Professor Julie Brigham-Grette, geosciences, has been honored by Germany’s Alexander von Humboldt Foundation with one of its coveted Humboldt Research Awards, which will support her research collaborations there over the coming six months.
The award committee says the honor “is conferred in recognition of the award winner’s entire academic record to date. In addition, award winners are invited to carry out research projects of their own choice in cooperation with specialist colleagues in Germany. We hope that thereby the international scientific cooperation will be further promoted.” The Humboldt award is given to 100 winners annually and supports researchers for up to one year on long-term research with specialist colleagues at a German research institution. It is valued at €60,000.

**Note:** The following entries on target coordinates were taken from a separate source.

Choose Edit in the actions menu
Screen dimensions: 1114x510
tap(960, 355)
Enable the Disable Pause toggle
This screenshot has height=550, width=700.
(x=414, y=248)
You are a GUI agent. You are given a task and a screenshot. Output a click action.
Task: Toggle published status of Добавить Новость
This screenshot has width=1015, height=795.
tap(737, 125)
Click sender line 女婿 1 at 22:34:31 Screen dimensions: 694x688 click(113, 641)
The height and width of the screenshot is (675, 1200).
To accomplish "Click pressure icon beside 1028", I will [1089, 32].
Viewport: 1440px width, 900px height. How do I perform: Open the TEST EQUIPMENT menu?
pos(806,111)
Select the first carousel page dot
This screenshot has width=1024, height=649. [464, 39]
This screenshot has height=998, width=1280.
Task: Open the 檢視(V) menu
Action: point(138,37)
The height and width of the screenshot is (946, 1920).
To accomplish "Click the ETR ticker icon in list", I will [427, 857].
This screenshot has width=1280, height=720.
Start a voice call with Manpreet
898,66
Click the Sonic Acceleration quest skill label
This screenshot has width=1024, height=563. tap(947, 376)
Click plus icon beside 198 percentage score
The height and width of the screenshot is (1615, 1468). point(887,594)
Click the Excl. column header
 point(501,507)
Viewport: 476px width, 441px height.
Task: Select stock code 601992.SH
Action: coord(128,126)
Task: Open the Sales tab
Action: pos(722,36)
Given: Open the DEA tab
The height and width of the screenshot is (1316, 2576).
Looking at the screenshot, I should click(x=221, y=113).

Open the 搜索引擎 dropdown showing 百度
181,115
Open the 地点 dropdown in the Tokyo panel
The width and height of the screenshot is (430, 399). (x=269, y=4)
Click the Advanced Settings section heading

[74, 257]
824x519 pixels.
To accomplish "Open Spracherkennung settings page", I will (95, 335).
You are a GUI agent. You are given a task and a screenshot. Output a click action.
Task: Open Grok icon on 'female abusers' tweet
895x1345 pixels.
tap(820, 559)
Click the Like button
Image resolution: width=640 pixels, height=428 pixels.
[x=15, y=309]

Brigham-Grette says of the honor, “I appreciate the wonderful opportunity to continue to develop my research collaborations, and I look forward to working in a different environment because that can be exciting in its own way.”
She plans to spend several months at the University of Cologne while on sabbatical developing new research projects with her long-time collaborator Martin Melles and others to build on their joint achievements with the Arctic scientific drilling program they completed in Siberia in 2009.
That year, Brigham-Grette, Melles and colleagues spent six months collecting sediment from the bottom of frozen Lake El’gygytgyn, where they retrieved the longest core samples ever collected on land in the Arctic. At the time they said the data was “of absolutely unprecedented significance” in reconstructing the region’s geologic climate record. Cores they collected under the lake are more than 30 times longer than records from the Greenland Ice Sheet, for example.
Brigham-Grette explains that while in Germany, “I’ll be planning new projects in developing paleoclimate records in Alaska that could be used for understanding circumarctic climate change. This includes understanding past intervals when sea ice extent was lower due to changes in Earth’s orbit around the sun.” These changes simulate the intensity of climate change caused now by humans, notably increases in greenhouse gases, she adds.
The Arctic paleoclimate expert, who is chair of the U.S. National Academy of Sciences’ Polar Research Board, says she, Melles and colleagues in Russia and Austria have been continuously publishing findings over the past decade based on the Lake E data, and they expect to continue with more. Brigham-Grette says the team recovered more than 1,100 feet of sediment reaching back roughly 3.6 million years. The team recovered roughly 131 feet of the earliest history of the lake in the warm middle Pliocene. This interval is fascinating, she adds, as a possible analog for future climate due to carbon dioxide “forcing,” which can trigger the greenhouse effect.